Starbucks, Seventh Avenue and West 38th Street

On butts.

Illustration: Forsyth Harmon

Afterwards, I’ll think about the many different ways a man might react upon a door being thrust open behind him as he does something at a Starbucks sink that involves his pants being around his ankles, bottom bared to the door. The barista who’d keyed in the toilet code for me wheeled away laughing in such an easy way that I suspected maybe wasn’t the first time this had happened. Maybe, even, the barista had sort of been cheerfully open to this happening. I blurted a sorry, as all English people must. Whatever word or sound you made at being interrupted was lost in all this, but you snapped your head over your shoulder to say it.

Bottoms have that strange capacity for retinal retention. To put it another way, I could not unsee your ass. For a moment, I just stood there and then I realized it was imperative to find a seat as far from the toilet as possible, and to become urgently engaged with my phone so that you wouldn’t have to make eye contact with the person who’d just caught you in some kind of flagrante.

I thought about the time I’d learned the American phrase “showed his ass” and how I’d delighted in it: everyone has an ass, but not everyone shows it. It seemed so much more robust and casual than the British equivalent, “making a tit of himself.” I thought too, about why it was that after the age of about twenty-five, all male bare bottoms take on a tragicomic aspect, something both cheerful and deflated, buttocks like the two mawkish masks of amateur dramatics institutions across the land.

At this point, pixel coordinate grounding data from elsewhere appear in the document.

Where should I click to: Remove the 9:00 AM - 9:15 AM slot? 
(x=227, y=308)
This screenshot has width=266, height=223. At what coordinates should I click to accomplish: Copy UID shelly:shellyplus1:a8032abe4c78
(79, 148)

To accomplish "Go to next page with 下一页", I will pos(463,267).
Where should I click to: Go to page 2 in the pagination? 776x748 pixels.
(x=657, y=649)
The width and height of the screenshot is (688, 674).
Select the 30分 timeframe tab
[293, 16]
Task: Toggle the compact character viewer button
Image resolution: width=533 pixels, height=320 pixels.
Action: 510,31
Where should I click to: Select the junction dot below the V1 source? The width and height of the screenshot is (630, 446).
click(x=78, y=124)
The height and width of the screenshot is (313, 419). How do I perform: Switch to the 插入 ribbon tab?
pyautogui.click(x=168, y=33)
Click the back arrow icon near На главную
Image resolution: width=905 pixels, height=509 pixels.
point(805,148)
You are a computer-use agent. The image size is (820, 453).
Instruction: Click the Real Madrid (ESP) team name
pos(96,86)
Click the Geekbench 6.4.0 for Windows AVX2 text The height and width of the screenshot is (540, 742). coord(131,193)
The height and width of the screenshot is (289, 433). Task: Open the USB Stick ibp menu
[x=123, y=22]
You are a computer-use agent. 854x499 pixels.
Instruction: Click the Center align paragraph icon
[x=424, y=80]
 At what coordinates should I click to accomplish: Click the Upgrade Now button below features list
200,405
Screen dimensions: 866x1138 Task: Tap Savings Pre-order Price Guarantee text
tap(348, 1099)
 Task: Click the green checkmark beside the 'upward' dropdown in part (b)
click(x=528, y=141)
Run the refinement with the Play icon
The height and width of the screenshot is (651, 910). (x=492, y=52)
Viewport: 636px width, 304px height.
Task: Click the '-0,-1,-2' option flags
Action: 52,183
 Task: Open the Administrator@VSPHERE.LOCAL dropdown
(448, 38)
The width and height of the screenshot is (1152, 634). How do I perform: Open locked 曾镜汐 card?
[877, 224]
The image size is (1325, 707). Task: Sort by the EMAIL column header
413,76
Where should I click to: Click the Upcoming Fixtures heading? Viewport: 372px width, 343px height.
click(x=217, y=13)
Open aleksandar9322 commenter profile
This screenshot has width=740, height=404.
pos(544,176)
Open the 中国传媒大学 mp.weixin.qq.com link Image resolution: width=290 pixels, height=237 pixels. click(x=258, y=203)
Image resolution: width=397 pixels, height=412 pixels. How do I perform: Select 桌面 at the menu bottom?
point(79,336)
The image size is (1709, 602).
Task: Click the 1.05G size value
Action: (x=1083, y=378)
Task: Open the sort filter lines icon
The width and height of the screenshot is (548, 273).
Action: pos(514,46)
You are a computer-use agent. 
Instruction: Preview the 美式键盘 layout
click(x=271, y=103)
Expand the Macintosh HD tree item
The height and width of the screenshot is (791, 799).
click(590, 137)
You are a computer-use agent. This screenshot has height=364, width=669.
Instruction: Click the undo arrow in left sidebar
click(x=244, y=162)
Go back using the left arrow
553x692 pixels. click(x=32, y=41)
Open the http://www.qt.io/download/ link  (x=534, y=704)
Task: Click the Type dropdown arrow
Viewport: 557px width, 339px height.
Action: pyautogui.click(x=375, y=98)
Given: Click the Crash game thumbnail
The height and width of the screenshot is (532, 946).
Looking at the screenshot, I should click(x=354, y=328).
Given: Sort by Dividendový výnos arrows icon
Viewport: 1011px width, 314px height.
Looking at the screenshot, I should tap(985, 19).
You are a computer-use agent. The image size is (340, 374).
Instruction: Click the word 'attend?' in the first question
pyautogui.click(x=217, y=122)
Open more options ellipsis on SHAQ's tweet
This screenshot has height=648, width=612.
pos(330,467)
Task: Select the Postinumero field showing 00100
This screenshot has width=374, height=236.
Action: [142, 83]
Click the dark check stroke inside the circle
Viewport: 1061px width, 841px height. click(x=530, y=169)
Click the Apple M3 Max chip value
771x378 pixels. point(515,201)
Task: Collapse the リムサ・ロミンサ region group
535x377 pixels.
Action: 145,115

I heard the door open and kept my eyes on my phone, waiting confidently for you to be out the door and gone. But what the hell was this: you were slowing down, not walking past. You were slowing down, and leaning in to say into my ear, “you can go in now.” And was this incredibly creepy—aggressive even!—or actually quite kind? As in, were you delivering some kind of taunt or was this in fact a thoughtful, almost courageous attempt to absolve me of my embarrassment, never mind your own?

I don’t know, but I did know that you were the one caught wanking in a Starbucks loo and here I was, wincing as you sauntered on out into the world while I thought the exact words, I know nothing about people and never will.